Stephen Harper Gives Ontario Re-Fried Beans

Ontarians are saying something smells with all the good news about new infrastructure spending.

It's a case of deja vu all over again, as Harper's reunion tour has the same old material. We've just been waiting for the show promised two years ago.

So why wasn't the money allotted in 2007, spent in 2007? A little creative bookkeeping or a political move? Wait to give good news until you're really down in the polls, or did you spend the 2007 money on something else?

These Mike Harris flunkies learned from the best. They told us the books were balanced then, but guess what was hiding under the rug? A six billion dollar deficit.

Harper talks stimulus with Ont infrastructure plans, critics say it’s old money
Pictou News
May 15, 2009

Prime Minister Stephen Harper announced more than a billion dollars for infrastructure projects and touted his stimulus spending plan Friday during a swing through Ontario, but critics noted that Ottawa was simply dipping into a fund that kicked in long before the economic crisis hit.

Harper and Ontario Premier Dalton McGuinty first attended a photo-op together at a depot of the Toronto Transit Commission to announce a shared contribution of almost $1 billion to build a light-rail transit line in the east end of the city.

The two leaders then flew to Kenora in the far northwest of the province to make another infrastructure funding announcement — $100 million to widen a 10-kilometre section of the Trans-Canada Highway.

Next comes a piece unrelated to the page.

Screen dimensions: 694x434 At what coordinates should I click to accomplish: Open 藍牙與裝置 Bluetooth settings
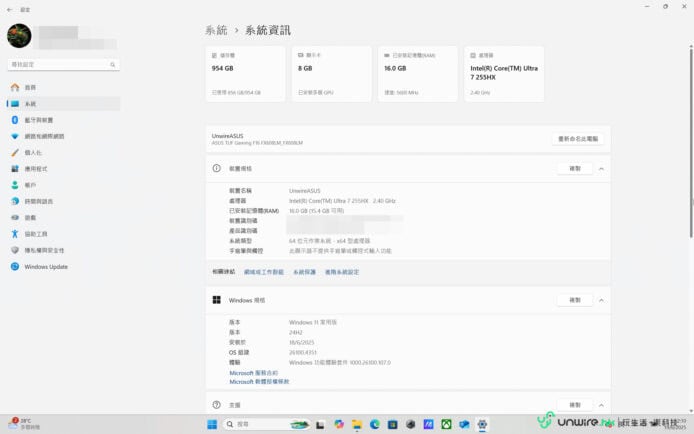42,120

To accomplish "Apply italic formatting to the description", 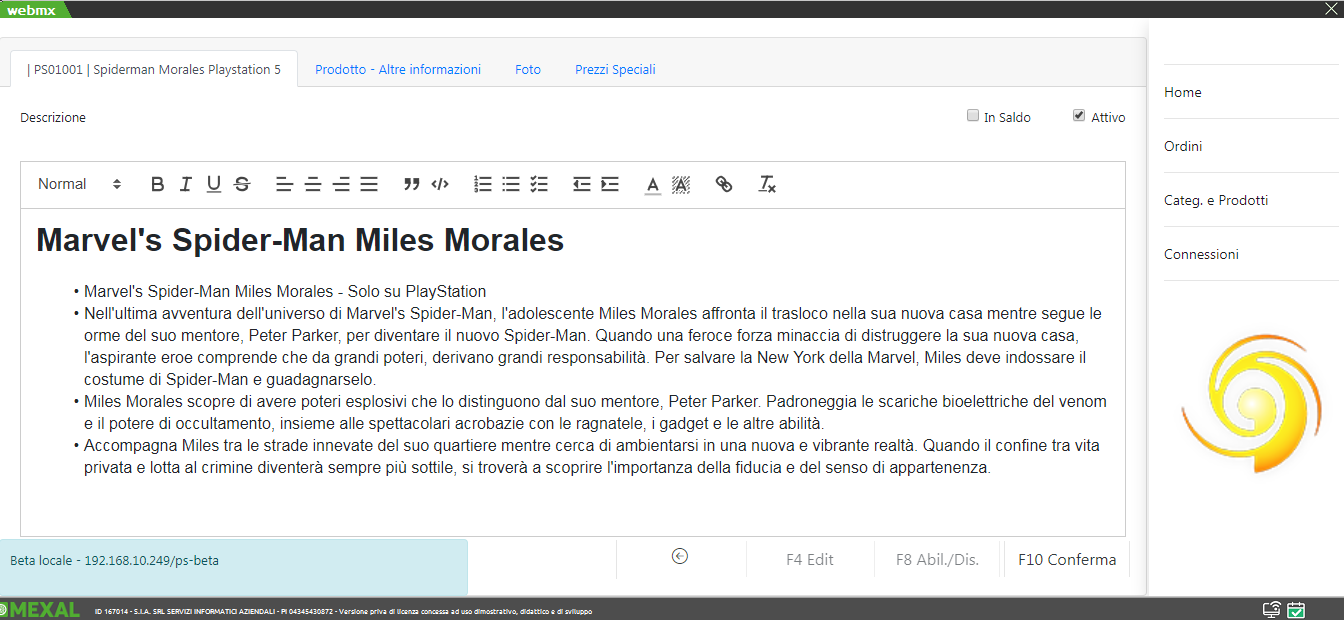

Harper said the moves are part of the federal government’s plan to get shovels in ground as soon as possible and steer Canada through the global economic crisis.

The focus of the government of Canada right now is on our economic action plan, which is designed to deliver stimulus today, designed to deliver money to projects that are ready right now,” he said in Toronto.

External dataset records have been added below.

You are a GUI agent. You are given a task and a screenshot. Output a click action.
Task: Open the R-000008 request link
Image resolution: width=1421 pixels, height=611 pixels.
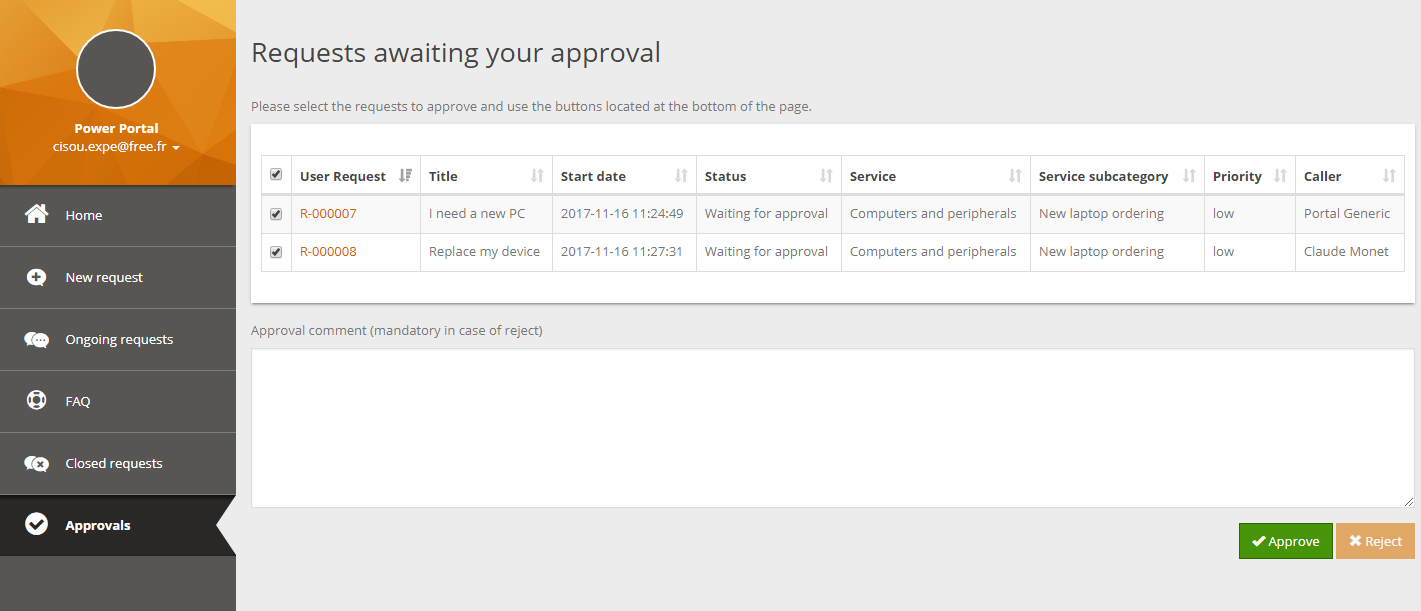pyautogui.click(x=328, y=252)
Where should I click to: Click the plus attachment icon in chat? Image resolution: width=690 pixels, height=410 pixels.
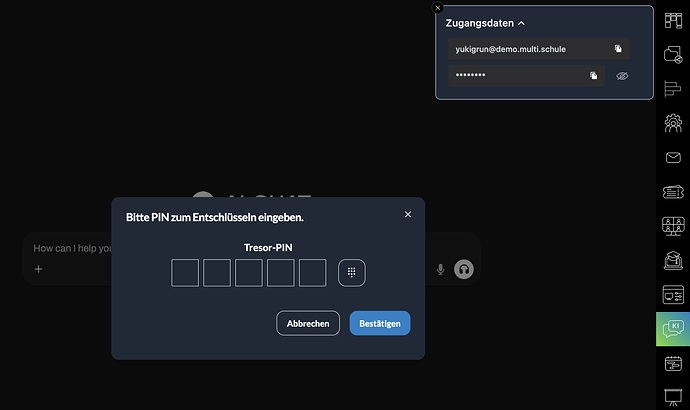[x=39, y=269]
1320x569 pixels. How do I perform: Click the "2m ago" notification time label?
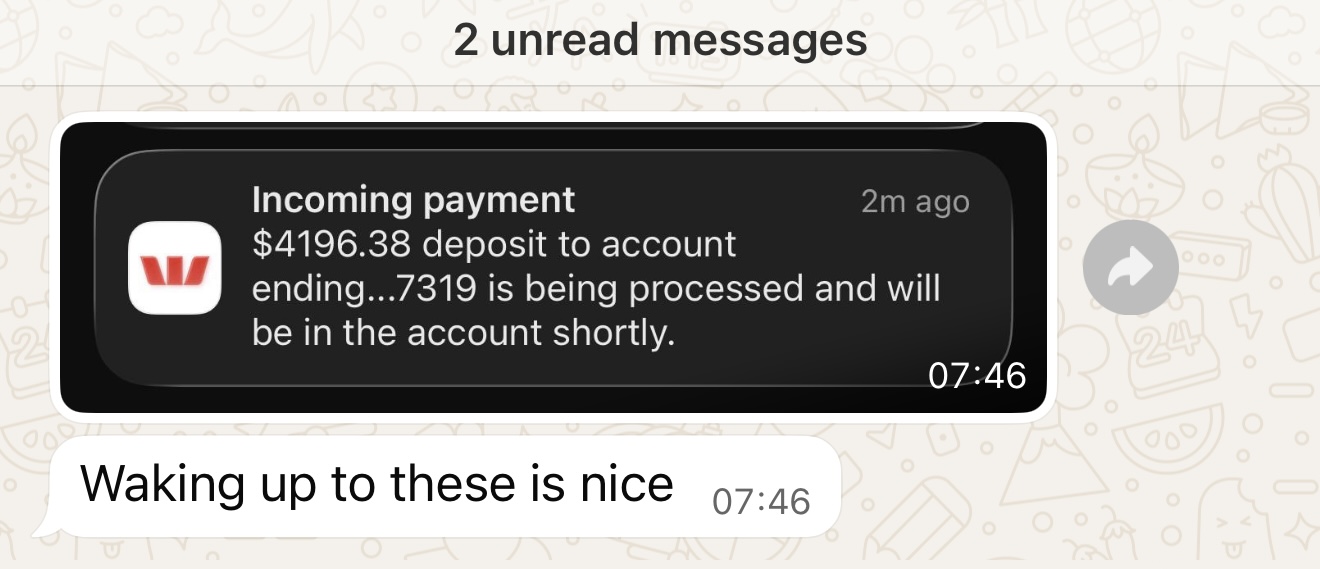point(915,202)
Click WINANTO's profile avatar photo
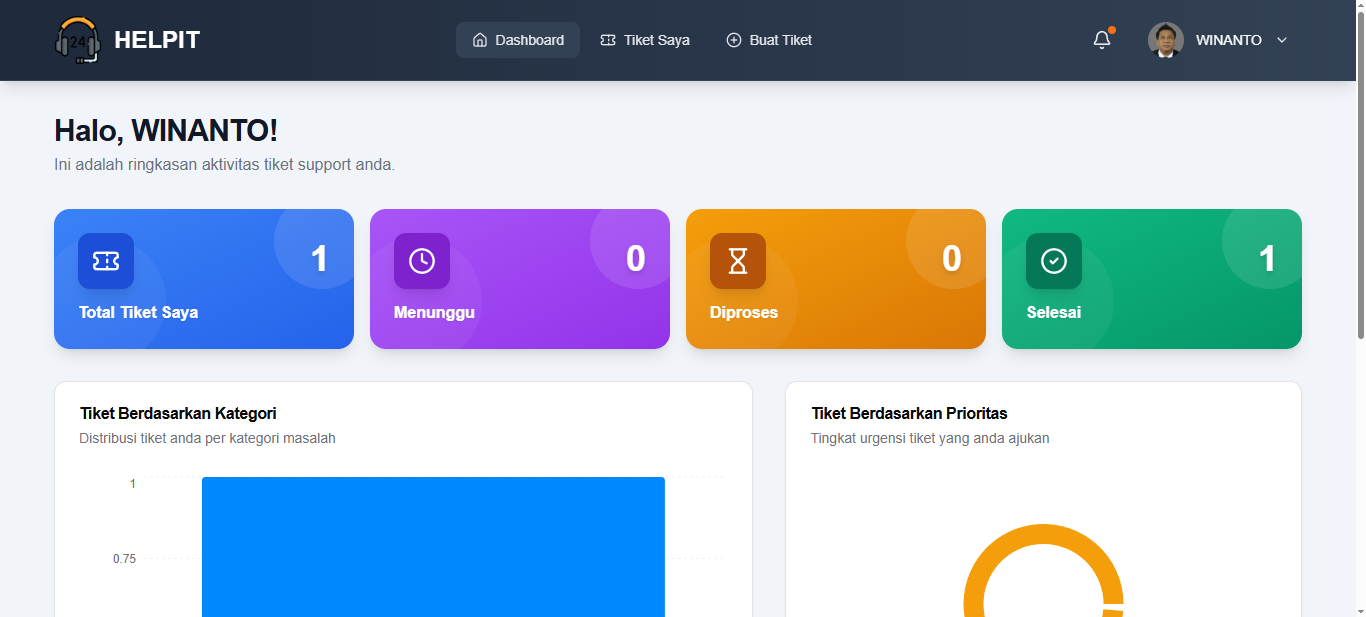The image size is (1366, 617). (1164, 40)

The Harper government committed in the Jan. 27 budget to dole out $4 billion over two years through the infrastructure stimulus fund — a reaction to the global economic downturn. The funding is to be matched by provinces and municipalities.

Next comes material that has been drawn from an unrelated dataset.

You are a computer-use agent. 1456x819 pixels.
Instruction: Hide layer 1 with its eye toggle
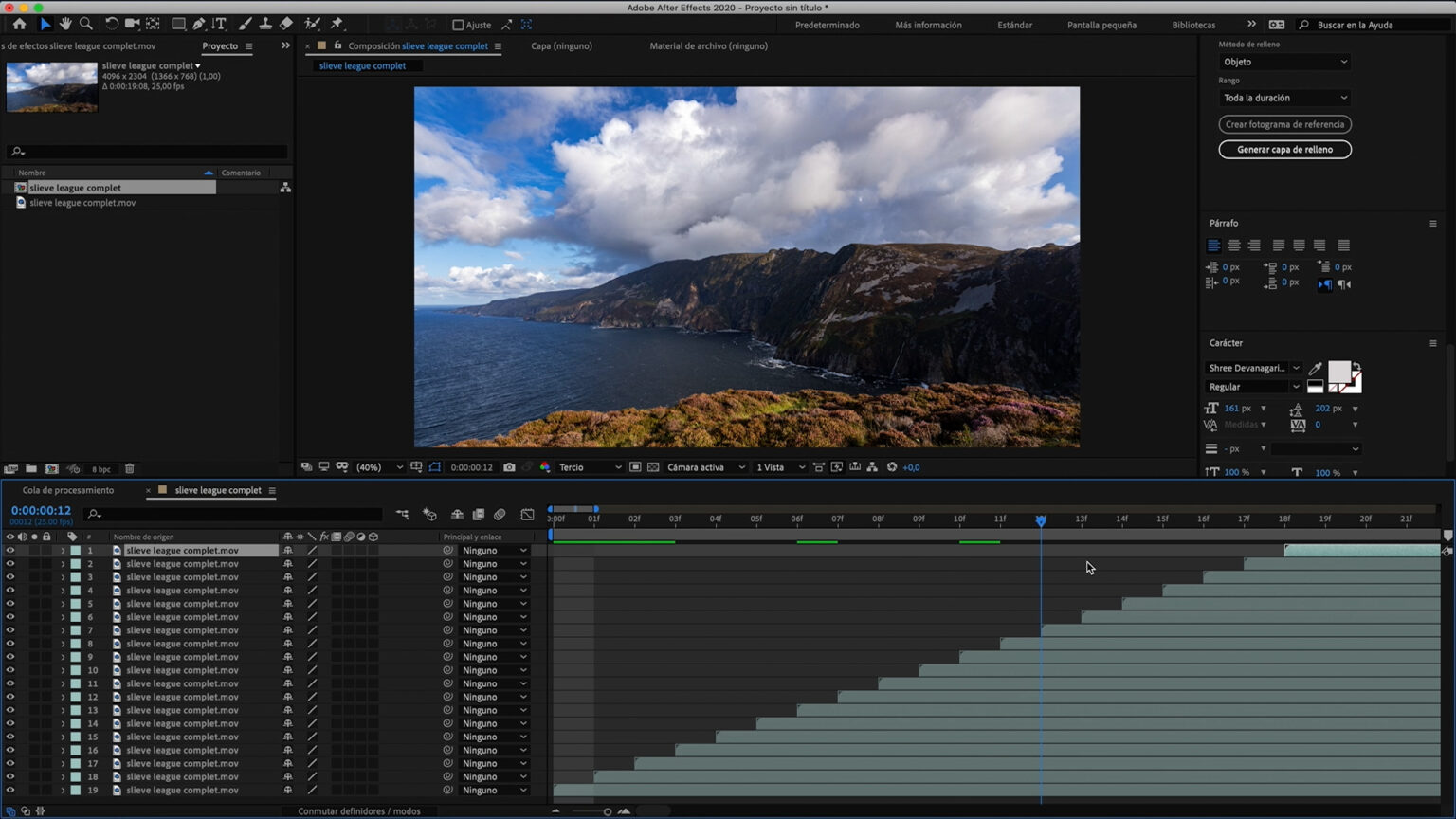9,550
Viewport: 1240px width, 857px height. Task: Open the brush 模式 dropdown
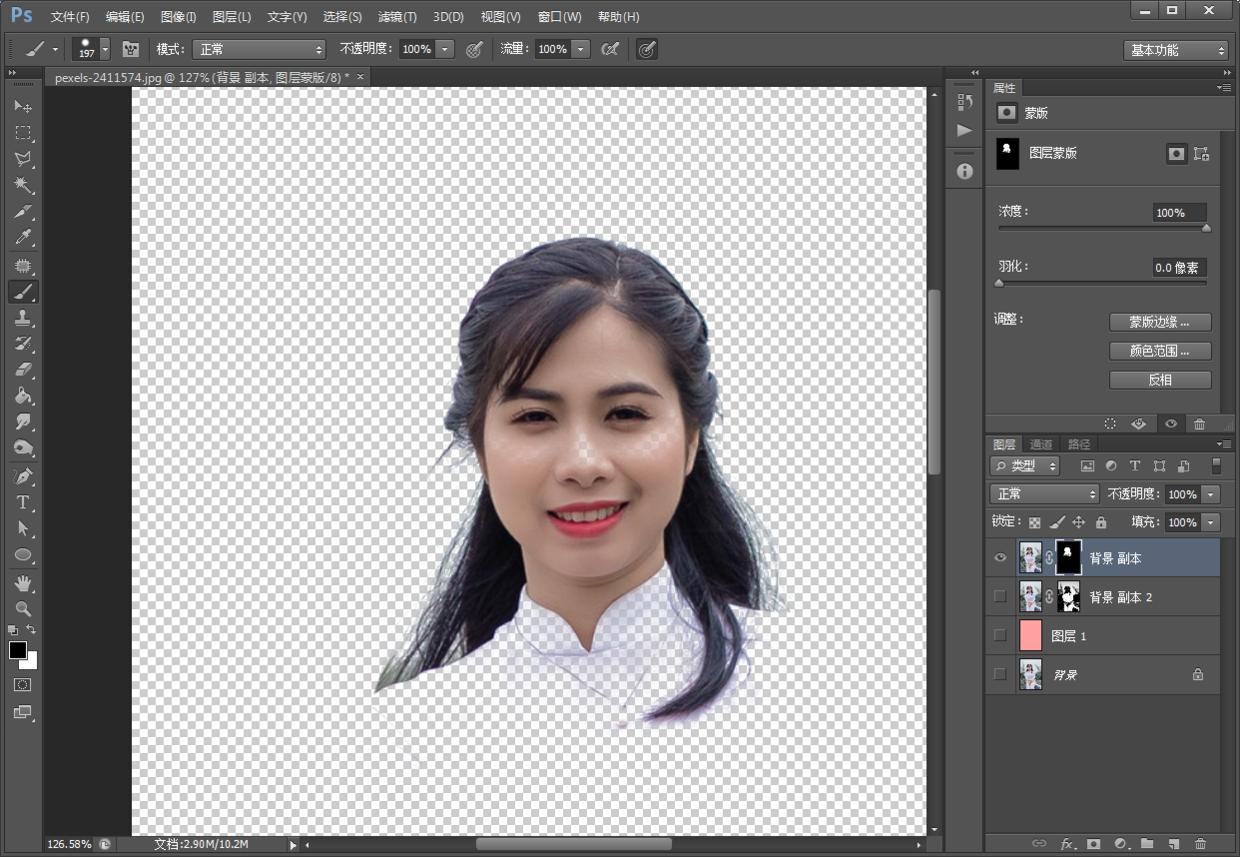click(259, 49)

The federal contribution to the Toronto project announced Friday comes from the Building Canada fund, which began in 2007.

That makes it “old money” that the government never got around to spending, said Liberal critic Gerard Kennedy.

“It in no way shape or form can be seen as stimulus, which is supposed to be new money being spent to help the economy,” he said.

The cost of the Trans-Canada Highway project will be split 50-50 by Ottawa and the province and will create 700 jobs. It’s part of a long-term plan to twin all 40 kilometres between the Manitoba border and Kenora, which is cottage country for many Winnipeg residents.

“There is growing traffic on (the highway), and a lot of trade between Ontario, Manitoba and the northern states that border us,” McGuinty said. “Clearly, a two-lane highway no longer suffices.”

For the new transit line in Toronto, Ontario will provide two-thirds of the estimated $950 million cost, and the federal government will cover the remaining one-third, which Kennedy called “kind of chintzy.

“The federal government should not nickel-and-dime or put its political fingerprints on (the project),” Kennedy said.

When the Toronto press conference was first announced some had speculated the city might be getting the $1.22 billion it’s seeking for another project to replace its aging fleet of streetcars.